What the task asks
Please extract each line in the records below that contains the string "first". Case counts.

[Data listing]
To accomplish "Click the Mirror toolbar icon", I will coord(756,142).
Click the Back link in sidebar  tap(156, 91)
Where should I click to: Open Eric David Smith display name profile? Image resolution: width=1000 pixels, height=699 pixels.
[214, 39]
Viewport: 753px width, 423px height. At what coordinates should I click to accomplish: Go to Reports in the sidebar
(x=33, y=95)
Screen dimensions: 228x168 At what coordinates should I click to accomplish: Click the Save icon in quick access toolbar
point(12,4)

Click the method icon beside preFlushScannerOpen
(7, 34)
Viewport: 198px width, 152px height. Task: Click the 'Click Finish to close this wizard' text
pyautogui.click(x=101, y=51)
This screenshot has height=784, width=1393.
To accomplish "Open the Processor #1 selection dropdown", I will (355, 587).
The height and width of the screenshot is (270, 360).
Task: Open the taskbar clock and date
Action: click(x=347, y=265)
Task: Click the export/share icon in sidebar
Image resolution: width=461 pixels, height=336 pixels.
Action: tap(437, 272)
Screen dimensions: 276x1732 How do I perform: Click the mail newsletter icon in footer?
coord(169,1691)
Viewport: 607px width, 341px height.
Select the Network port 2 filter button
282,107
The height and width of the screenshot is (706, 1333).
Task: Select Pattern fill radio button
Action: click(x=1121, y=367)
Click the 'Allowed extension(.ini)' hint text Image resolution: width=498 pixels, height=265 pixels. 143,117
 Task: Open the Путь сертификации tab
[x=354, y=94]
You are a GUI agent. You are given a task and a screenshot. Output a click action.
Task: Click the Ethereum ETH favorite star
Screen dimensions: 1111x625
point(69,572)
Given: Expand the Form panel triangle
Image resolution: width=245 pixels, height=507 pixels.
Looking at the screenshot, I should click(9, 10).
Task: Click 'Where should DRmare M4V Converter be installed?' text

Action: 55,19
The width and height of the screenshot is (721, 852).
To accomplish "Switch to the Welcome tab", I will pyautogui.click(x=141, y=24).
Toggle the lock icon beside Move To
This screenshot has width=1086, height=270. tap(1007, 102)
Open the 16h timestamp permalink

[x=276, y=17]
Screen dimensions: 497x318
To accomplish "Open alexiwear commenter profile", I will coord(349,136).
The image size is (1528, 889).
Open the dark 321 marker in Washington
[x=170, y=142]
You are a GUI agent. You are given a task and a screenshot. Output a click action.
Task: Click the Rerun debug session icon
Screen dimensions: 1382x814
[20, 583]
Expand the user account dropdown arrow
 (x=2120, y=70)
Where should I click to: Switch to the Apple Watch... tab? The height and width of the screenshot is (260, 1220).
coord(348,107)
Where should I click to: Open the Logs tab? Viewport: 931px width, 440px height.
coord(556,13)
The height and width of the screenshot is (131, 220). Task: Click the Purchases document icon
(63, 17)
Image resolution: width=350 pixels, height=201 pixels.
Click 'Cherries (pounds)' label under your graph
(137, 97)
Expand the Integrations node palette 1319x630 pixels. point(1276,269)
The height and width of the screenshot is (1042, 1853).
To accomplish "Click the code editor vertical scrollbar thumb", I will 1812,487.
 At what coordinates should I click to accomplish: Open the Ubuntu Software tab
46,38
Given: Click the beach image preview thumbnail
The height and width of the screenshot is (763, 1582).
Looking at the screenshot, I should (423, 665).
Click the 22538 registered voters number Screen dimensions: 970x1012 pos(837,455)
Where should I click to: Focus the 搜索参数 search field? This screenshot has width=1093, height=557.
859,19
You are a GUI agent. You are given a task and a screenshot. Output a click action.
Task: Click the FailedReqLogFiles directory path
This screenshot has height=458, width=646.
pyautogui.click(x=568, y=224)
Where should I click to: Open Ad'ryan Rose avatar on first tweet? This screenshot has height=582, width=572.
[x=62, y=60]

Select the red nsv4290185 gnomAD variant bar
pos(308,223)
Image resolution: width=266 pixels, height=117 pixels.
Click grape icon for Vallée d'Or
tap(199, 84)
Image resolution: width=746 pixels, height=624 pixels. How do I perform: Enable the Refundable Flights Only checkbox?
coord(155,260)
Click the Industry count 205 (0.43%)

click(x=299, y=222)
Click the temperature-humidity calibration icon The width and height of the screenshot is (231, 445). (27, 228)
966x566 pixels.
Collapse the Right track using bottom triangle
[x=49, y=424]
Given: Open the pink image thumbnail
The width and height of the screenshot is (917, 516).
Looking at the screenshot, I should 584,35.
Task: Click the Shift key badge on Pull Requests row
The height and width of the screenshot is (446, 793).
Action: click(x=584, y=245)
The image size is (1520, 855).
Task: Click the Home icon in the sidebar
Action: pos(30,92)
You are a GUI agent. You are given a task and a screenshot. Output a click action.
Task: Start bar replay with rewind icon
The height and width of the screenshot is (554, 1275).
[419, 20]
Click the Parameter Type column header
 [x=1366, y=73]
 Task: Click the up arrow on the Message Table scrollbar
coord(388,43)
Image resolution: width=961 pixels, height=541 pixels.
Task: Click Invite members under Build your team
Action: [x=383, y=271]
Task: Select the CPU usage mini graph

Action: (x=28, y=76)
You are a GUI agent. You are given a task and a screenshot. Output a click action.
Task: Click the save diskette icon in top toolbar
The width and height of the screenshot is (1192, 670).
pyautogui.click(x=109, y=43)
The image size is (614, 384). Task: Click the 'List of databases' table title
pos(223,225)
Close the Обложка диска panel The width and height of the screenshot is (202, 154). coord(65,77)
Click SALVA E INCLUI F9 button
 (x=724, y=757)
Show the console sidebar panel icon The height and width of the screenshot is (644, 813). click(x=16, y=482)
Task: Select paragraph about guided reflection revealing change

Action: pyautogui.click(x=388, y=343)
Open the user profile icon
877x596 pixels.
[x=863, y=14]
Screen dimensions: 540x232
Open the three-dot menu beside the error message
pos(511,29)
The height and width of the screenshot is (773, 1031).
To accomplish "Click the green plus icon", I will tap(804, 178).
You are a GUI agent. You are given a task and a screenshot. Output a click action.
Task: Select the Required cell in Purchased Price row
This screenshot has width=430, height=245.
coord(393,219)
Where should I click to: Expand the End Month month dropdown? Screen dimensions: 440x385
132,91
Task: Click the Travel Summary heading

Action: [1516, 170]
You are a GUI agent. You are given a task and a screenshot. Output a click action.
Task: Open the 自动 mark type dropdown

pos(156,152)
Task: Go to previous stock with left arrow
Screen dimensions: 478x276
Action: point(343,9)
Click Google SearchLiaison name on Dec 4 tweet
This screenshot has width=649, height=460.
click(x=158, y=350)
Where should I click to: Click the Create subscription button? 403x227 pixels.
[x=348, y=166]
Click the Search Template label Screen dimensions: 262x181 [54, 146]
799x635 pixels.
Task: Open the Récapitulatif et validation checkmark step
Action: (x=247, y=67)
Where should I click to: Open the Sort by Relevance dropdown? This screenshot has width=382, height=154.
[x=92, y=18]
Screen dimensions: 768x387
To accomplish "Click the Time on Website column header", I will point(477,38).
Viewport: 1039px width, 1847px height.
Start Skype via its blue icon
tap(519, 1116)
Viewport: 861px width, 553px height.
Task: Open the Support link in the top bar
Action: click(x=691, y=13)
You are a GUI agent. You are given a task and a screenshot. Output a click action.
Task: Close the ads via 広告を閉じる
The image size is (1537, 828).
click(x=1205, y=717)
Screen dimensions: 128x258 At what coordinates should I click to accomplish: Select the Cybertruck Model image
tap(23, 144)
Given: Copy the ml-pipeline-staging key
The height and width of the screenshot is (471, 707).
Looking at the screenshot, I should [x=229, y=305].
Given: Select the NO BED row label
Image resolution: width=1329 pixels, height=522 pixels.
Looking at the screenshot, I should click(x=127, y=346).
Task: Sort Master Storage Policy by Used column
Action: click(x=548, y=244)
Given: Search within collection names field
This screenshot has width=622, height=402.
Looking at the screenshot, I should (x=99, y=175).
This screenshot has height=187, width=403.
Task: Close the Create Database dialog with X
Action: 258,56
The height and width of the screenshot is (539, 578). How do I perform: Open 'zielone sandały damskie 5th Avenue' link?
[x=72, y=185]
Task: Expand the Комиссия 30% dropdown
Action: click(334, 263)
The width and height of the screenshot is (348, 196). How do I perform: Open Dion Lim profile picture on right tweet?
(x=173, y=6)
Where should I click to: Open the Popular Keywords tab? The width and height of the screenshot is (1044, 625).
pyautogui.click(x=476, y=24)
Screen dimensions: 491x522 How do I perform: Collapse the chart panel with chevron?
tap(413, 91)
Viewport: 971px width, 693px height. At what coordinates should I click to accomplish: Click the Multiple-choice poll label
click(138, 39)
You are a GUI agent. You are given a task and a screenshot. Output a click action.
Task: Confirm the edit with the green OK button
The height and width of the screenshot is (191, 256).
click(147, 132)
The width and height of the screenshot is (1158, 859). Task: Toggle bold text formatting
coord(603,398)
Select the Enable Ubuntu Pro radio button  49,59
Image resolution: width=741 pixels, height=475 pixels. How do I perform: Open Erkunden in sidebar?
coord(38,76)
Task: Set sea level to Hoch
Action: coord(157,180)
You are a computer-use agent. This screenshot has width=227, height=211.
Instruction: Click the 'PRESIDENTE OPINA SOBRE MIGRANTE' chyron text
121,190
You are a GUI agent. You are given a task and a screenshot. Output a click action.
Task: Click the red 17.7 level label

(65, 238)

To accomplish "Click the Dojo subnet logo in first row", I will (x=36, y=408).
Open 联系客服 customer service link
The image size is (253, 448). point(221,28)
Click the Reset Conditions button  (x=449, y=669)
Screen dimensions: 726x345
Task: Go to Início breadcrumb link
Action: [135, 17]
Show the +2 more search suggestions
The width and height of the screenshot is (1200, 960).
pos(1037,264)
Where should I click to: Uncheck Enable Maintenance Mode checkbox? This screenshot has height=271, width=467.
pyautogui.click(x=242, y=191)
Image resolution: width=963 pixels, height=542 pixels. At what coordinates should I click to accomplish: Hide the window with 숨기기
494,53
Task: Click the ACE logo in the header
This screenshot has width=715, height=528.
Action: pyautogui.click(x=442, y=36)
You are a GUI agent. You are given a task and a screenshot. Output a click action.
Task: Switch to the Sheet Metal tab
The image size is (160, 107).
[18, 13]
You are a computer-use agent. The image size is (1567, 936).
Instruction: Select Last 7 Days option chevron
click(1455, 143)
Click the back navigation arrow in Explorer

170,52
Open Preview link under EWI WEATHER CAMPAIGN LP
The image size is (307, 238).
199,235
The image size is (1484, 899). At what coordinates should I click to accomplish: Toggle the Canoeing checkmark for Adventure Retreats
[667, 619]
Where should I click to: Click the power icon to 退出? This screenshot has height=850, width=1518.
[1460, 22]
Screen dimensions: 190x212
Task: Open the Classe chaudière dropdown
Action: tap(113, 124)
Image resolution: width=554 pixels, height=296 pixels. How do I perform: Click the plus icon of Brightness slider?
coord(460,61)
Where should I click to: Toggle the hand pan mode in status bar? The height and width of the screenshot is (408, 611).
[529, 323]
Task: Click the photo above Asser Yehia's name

Task answer
Where should I click to: Open Ad'ryan Rose avatar on first tweet? This screenshot has height=582, width=572.
To accomplish "Click the Dojo subnet logo in first row", I will (x=36, y=408).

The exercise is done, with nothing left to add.